Ne dünyasın ama... Sanki yarınlar bundan farklı olacakmış gibi umut verip aynı hengameyi yaşatsan da sessiz sedasız yaşamaya devam ediyoruz hayatlarımızı. Kendine hiç değer vermeyen kimseyi bırakmıyorsun geride, bir girdap gibi çekiyorsun tüm insanlığı içine. Sonbaharda sararan pelit ağacının büyük yaprakları misali rüzgara katıp sürüklüyorsun herkesi. Ne yaptığını, ne yaşadığını, hatta yaşamın anlamını anlayamayan yüzbinler; o kadar boğuşuyorlar ki olaylarla kimse durup düşünmüyor. Şunları sormuyor da kimse kendine; ” Biz kimiz, niçin buradayız, neden geldik, ne yapıyoruz.? ”düşünemiyorlar.. Hani hafıza kaybı yaşayanlar gözlerini hastanede ilk açtıklarında sorar ya.”Ben kimim, siz kimsiniz, burası neresi, buraya neden geldik..” Acaba, bizler de büyük bir darbe sonucunda gözlerimizi dünyaya yeni açtık da alışmaya çalışmamız, bir kimlik arayışımız hep bundan mı.! Bu yüzden mi bazı şeylere bu kadar yabancı kalışımız? Bu yüzden mi çırpındıkça dibe batmamız ?
Bu dünya bir bataklık aslında, içinde debelendikçe seni, beni, herkesi insafsızca yok eden ,içine çeken, varlığını kaybettiren koca bir bataklık. Ve o koca bataklıkta kimse yalnız değil. Hepimiz aynı yerde debelenip duruyoruz. Çırpınıyoruz kendimizi kurtarmak için. En büyük hatamız şu ki ;kurtuluş için hep başkalarını kullanıyoruz. Bunu yaparak kendimizi de onu da içine çekiyoruz bu çirkin dünyanın .. diye düşünürken aklıma bir anda izlediğim bir video geldi. O kadar etkilenmiştim ki , bütün insanlığın görmesi, mutlaka izlemesi gerekiyordu onu. Şu bencilliklerini biraz olsun sorgulayabilirlerdi.

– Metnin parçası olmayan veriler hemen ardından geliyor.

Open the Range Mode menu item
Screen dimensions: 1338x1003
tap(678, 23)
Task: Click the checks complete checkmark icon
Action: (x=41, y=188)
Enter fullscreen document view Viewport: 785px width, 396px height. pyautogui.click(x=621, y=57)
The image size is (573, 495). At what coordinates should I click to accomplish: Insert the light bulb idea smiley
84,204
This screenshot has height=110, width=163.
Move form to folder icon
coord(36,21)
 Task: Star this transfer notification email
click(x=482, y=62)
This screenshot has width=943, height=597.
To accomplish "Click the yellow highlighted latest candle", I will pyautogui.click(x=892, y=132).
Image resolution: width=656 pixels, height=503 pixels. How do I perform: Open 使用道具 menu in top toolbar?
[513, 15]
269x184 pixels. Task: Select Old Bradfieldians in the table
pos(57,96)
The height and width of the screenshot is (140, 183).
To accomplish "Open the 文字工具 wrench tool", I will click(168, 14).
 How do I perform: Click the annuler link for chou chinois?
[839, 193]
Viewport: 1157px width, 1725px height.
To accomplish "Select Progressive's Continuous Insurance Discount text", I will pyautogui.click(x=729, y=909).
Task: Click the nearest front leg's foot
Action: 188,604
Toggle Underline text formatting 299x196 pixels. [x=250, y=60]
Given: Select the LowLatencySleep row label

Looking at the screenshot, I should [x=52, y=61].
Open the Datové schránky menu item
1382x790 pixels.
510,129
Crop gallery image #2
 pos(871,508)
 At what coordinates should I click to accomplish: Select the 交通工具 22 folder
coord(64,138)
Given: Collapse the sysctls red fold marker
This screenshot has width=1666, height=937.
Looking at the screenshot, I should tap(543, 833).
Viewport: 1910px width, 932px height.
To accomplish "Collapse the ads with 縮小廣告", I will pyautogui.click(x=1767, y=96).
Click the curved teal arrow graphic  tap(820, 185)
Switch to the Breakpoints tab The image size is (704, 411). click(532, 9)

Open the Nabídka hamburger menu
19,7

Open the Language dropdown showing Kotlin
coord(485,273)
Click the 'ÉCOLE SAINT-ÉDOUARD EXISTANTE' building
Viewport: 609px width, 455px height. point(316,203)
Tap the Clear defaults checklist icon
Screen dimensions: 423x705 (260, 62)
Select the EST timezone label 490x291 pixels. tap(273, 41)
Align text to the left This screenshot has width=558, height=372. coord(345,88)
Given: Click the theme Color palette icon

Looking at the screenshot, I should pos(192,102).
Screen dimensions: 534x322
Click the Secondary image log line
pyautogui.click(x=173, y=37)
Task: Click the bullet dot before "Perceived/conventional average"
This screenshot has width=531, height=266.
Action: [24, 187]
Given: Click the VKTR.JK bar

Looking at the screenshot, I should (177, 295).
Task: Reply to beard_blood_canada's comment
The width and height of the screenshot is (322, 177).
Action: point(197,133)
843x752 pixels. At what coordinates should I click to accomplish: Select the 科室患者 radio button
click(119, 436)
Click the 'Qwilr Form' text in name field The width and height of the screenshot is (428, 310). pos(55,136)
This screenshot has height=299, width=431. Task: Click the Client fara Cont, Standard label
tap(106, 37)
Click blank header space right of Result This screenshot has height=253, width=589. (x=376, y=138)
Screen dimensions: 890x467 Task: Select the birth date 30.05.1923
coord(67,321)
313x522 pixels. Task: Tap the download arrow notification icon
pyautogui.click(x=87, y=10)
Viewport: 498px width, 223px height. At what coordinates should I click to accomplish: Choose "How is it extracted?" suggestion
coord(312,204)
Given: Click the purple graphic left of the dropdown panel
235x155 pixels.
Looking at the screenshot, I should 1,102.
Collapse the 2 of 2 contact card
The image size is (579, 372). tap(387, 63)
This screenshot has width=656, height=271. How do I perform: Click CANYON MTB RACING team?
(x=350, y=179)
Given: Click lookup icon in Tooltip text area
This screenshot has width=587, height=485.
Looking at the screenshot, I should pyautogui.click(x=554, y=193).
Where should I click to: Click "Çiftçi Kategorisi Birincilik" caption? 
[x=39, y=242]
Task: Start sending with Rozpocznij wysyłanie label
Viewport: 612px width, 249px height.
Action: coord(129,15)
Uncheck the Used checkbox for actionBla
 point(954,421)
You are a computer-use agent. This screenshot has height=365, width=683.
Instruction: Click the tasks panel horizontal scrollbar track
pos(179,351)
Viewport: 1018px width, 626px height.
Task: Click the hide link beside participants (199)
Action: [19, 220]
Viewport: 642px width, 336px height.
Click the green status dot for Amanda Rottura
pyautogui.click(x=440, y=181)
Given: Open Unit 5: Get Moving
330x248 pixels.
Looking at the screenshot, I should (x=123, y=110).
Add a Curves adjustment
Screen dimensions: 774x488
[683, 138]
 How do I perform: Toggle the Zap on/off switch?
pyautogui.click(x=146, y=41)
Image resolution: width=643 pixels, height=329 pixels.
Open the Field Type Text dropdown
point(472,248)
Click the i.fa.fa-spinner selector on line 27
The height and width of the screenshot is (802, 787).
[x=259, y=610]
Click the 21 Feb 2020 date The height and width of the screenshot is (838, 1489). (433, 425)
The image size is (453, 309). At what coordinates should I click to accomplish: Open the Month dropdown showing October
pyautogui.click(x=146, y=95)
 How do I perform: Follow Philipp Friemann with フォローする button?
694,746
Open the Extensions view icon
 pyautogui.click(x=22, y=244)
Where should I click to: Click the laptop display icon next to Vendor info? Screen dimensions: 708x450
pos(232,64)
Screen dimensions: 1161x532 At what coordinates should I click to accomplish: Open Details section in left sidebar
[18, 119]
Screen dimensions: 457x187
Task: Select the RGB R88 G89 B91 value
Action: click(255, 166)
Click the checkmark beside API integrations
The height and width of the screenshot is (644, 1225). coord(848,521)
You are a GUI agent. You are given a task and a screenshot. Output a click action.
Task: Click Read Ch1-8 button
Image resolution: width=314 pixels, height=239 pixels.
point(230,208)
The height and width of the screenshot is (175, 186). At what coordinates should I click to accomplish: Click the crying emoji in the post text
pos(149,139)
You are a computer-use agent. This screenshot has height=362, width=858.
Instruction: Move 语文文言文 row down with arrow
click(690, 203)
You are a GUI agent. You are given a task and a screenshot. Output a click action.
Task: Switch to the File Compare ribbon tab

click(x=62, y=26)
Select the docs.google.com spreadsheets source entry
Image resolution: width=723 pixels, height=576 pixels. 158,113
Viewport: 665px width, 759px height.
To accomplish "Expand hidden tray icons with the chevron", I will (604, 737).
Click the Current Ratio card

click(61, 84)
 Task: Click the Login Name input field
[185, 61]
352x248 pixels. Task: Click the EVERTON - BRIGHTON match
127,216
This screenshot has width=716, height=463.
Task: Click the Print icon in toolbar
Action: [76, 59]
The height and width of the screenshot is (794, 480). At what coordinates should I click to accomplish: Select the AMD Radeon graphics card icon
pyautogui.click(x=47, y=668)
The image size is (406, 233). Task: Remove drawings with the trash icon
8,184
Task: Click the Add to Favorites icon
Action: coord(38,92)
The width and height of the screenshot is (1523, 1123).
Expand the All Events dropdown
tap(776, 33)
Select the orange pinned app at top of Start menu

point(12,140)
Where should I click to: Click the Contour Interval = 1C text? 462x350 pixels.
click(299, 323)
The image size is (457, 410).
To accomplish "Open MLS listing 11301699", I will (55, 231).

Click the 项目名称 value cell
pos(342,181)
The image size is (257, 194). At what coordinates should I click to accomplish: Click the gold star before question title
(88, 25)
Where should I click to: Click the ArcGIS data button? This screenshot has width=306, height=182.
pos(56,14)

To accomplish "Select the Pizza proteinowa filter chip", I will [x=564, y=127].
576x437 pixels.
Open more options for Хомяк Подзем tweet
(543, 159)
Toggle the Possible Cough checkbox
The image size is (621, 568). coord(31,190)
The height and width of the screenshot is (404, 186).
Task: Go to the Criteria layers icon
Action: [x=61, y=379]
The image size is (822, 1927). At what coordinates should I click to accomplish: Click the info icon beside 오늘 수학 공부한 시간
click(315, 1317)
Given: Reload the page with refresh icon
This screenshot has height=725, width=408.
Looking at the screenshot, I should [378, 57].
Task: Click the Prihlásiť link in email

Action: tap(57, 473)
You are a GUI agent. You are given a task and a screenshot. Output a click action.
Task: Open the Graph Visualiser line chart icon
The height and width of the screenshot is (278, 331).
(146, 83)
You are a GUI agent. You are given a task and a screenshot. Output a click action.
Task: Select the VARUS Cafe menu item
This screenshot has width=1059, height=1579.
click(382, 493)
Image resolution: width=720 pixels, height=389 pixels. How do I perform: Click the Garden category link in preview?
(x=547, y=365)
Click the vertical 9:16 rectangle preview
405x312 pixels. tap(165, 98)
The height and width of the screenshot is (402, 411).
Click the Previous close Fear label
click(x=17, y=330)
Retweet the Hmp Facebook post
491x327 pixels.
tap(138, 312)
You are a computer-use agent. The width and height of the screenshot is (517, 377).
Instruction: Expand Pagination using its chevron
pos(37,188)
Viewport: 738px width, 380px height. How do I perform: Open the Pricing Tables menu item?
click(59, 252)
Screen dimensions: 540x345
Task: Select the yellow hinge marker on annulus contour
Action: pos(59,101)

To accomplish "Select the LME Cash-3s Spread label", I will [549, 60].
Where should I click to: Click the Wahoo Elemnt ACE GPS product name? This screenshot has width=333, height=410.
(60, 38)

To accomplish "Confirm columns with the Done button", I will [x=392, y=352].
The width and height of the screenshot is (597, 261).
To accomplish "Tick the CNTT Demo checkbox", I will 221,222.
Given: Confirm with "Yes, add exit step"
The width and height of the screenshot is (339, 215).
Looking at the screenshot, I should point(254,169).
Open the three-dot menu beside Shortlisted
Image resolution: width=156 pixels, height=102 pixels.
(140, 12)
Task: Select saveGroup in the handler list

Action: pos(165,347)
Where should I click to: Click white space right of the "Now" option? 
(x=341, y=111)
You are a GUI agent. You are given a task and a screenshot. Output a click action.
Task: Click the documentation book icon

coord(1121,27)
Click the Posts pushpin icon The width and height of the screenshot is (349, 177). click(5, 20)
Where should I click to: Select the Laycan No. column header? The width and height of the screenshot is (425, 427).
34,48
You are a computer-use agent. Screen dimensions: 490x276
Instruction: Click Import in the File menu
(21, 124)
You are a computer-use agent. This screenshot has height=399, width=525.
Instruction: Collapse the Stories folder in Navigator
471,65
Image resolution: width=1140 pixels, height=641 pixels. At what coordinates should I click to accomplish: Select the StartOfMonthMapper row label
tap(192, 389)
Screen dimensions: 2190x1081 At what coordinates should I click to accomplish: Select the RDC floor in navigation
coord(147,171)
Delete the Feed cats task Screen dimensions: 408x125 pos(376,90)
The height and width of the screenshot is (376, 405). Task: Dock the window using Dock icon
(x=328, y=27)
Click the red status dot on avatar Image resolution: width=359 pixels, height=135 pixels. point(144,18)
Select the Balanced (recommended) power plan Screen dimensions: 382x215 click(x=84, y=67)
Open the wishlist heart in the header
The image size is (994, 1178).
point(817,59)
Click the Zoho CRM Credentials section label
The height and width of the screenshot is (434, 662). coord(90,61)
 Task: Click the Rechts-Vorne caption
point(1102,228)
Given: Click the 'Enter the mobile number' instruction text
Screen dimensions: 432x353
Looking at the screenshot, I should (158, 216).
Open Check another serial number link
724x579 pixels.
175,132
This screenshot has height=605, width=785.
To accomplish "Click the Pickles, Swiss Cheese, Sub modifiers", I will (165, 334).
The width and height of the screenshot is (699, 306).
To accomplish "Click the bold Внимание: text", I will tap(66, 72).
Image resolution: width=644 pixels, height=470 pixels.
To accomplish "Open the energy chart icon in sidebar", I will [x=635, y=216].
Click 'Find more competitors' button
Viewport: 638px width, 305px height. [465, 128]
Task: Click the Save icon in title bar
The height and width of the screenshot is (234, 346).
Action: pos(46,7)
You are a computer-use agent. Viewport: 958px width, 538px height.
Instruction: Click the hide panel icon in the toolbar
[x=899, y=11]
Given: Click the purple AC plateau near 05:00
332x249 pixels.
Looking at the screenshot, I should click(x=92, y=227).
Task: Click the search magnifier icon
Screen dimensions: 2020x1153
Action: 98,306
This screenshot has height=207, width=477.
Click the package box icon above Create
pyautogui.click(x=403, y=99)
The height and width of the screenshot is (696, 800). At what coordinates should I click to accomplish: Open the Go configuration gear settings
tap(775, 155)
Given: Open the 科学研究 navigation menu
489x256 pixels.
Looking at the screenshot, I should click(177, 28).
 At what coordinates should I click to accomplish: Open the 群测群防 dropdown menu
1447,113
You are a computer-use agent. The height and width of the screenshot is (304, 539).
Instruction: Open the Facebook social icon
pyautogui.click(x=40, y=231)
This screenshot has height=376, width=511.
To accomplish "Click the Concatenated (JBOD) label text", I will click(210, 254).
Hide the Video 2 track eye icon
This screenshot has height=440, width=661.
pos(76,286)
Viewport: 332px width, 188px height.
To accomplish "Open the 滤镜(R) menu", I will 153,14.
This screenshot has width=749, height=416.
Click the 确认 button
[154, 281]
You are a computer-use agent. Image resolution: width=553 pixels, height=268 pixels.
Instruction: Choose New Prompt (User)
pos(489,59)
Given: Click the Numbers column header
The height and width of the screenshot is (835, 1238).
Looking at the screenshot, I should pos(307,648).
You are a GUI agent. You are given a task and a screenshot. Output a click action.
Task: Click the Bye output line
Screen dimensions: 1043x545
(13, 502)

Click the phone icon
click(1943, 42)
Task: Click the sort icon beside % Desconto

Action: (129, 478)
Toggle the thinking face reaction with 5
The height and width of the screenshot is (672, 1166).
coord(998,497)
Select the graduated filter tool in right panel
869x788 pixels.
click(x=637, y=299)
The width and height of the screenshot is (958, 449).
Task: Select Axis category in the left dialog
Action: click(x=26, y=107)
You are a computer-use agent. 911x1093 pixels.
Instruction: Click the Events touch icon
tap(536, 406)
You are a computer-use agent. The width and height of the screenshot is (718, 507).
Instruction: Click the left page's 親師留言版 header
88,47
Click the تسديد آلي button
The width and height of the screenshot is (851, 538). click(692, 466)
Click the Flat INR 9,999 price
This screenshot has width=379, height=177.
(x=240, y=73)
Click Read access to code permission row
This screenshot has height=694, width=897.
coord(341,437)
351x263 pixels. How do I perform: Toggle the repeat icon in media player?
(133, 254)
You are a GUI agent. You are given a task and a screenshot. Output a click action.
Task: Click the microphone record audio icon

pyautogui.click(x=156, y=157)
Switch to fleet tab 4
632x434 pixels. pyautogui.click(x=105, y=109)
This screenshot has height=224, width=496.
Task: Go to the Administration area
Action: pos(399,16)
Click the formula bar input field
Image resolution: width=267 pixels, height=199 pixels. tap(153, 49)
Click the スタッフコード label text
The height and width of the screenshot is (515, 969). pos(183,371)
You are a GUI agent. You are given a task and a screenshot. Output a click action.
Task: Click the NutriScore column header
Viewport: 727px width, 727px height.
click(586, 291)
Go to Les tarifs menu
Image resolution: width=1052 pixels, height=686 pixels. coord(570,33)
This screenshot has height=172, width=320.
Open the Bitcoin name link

Şöyle ki; bir sürü insanın etrafında toplandığı koskocaman derin bir kuyu vardı. Bütün insanlar aç ve susuz , üzerlerinde giyecek giysileri yok , bitkin harap bir şekilde o kuyunun içindeki çorbadan içmeye çalışıyorlar. Hepsinin eline uzunca bir kepçe verilmiş. Batırıp batırıp boş çekiyorlar. Kimi yılmış açlıktan ,yorgunluktan, halsizlikten pes edip bırakıyor, kimi bunlara aldırış etmeden ısrarla devam ediyor. Ama kuyu o kadar derin ki kepçeyi yukarı çekip kendi ağzına götürene kadar ne aldıysa dökülüyor. Kimse doğru düzgün bir şey yemeyi başaramıyordu. Kuyunun başındakilerden bir kişi de bunları izleyip en sonunda daldırdığı kepçeyle karşısındaki kişiye uzatıyor ve hiç dökülmeden yemeyi başarıyorlar. Bunu görenlerde heyecanla ,kaşıkları kuyudan sırayla çekip birbirlerine vermeye başlıyordu. Böylece hepsi bir güzel karınlarını doyurmuş, hem de az önce ben daha çok yiyeceğim rekabetinin yerini, yüzlerinde birbirlerine karşı mutluluk ve sevinç almıştı. O karmaşa, sıkıntı bir anda ortalığı yemyeşil çimenlerin olduğu, renk renk çiçeklerin açtığı güzelliğe bırakmıştı. O zaman anladılar ki ; sadece kendini düşünmek kendine de başkasına da fayda etmez ve insanın kendi kendine yok olmasına sebep olur. Mutsuz, yorgun, üzgün bir kişi çıkar. Kendinden önce kardeşini de düşünürsen ,o zaman sen de o da asla kaybetmez. Ve her zaman daha güzel sonuçlar elde edilir.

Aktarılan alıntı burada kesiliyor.